Reform of accreditation standards

11.34 A related issue concerns the extent to which accreditation standards should address ethical concerns, as well as the technical proficiency of the testing process. Should accreditation standards seek, for example, to ensure that individuals who are subjected to genetic testing are adequately informed about any risks associated with the test and the implications of the test result and have the opportunity to be referred to genetic counselling? DP 66 noted that accreditation standards do not generally address issues of consent, although in the case of parentage testing for family law proceedings they may do so indirectly.[51]

11.35 Submissions and consultations raised concerns about whether accreditation standards provide adequate ethical safeguards. Many observed that the current accreditation standards do not address issues such as privacy, informed consent, access to counselling or chain of custody—rather they operate on ‘the purely technical level of laboratory procedures’.[52] There was broad support in submissions for augmenting accreditation standards to deal better with consent and other ethical concerns.[53]

Relevant NPAAC Standards

11.36 NPAAC’s Standards for Pathology Laboratories,[54]which came into effect on 1 January 2003, include general standards on laboratory ethics and informed consent.[55] In addition, NPAAC accreditation standards applying specifically to genetic medical testing contain sections relating to ethical concerns. As noted above, pathology laboratories must adopt NPAAC standards in order to be accredited by NATA.

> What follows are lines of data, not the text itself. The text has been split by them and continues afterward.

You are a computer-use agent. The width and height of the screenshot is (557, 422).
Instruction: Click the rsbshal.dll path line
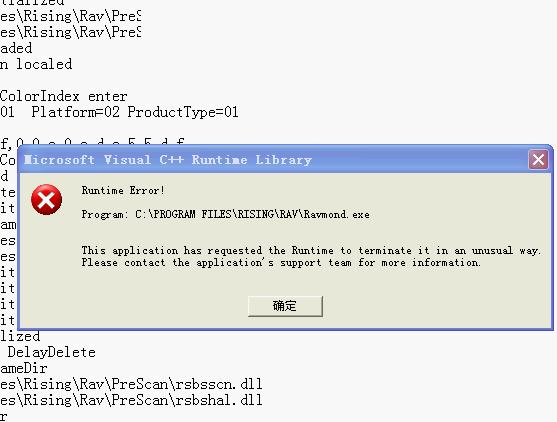point(131,400)
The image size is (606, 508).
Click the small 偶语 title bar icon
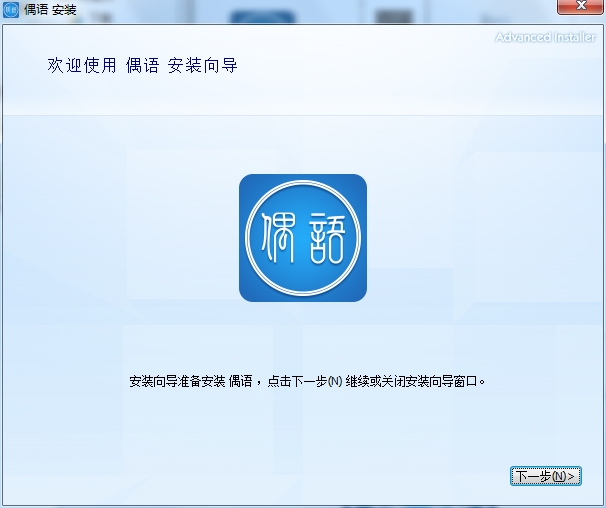pyautogui.click(x=10, y=10)
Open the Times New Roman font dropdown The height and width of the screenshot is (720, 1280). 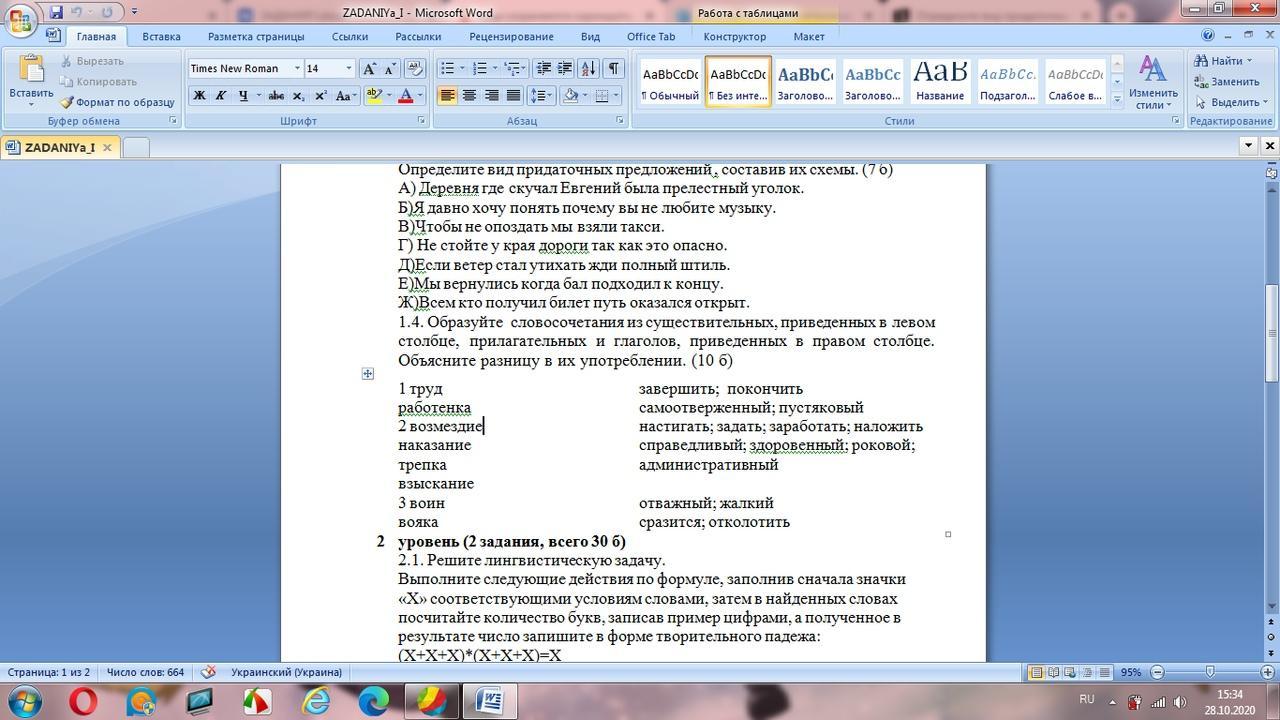pos(297,68)
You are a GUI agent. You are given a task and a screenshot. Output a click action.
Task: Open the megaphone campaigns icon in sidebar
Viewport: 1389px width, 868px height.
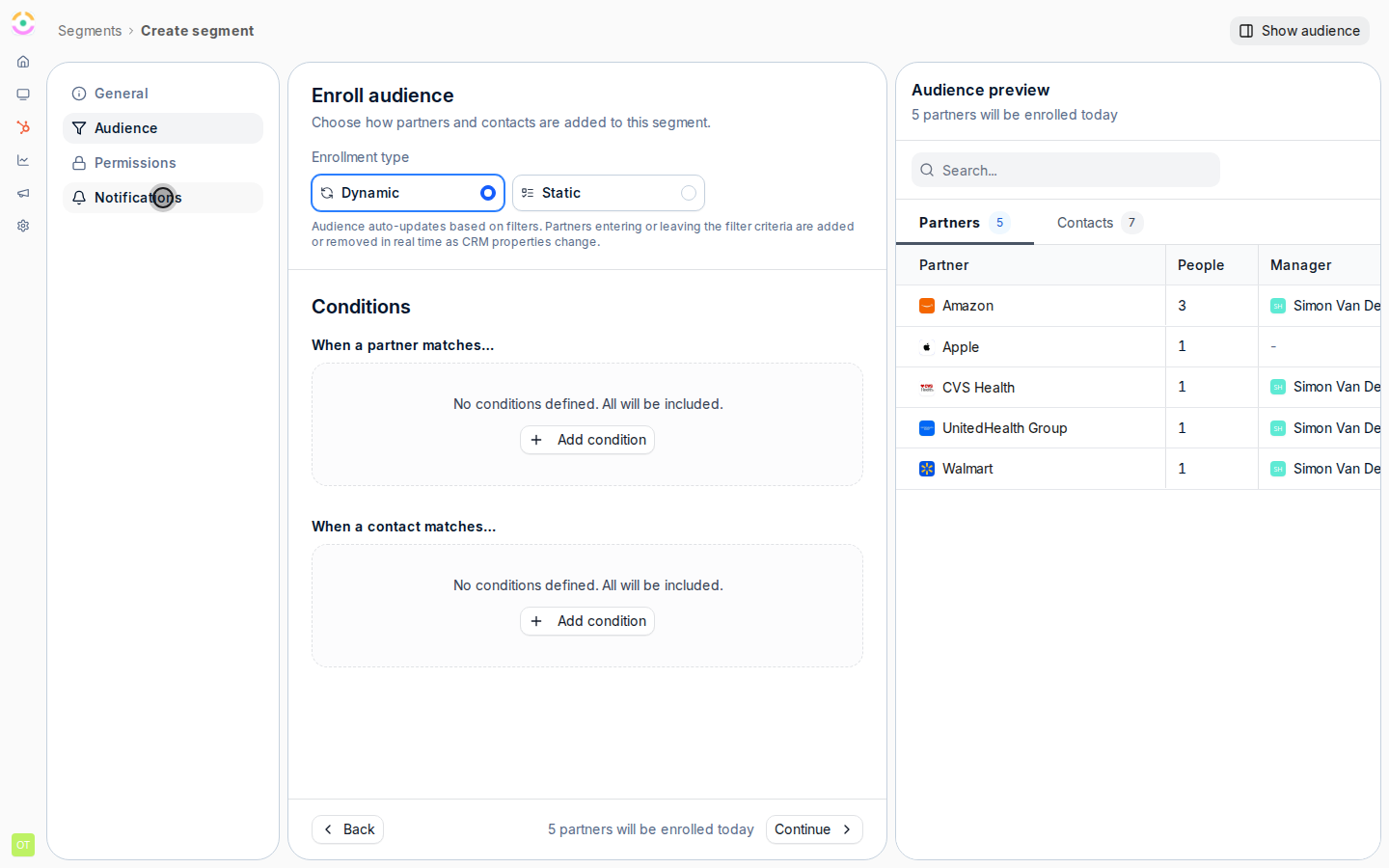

11.37 NPAAC’s Laboratory Accreditation Standards and Guidelines for Nucleic Acid Detection Techniques (the NPAAC Nucleic Acid Detection Standards) contain provisions concerning consent and counselling in genetic testing. These standards draw a distinction between two broad classes of medical genetic testing—‘Class A: Diagnostic Genetic Tests’ and ‘Class B: Predictive, Carrier and Prenatal Genetic Tests’.[56]

11.38 The NPAAC Nucleic Acid Detection Standards provide that Class A tests

require verbal consent of the individual being tested (or legal guardian) and do not require specific pre-test counselling for genetic disease. Tests in this class are appropriate for access by the health professionals providing patient care.[57]

11.39 In contrast, Class B tests

would typically be the province of a specialist laboratory working in close association with a number of specialist referrers. The tests in this category … require formal consent, pre- and post-test counselling, confidentiality procedures, and close dialogue between laboratory and clinical services.[58]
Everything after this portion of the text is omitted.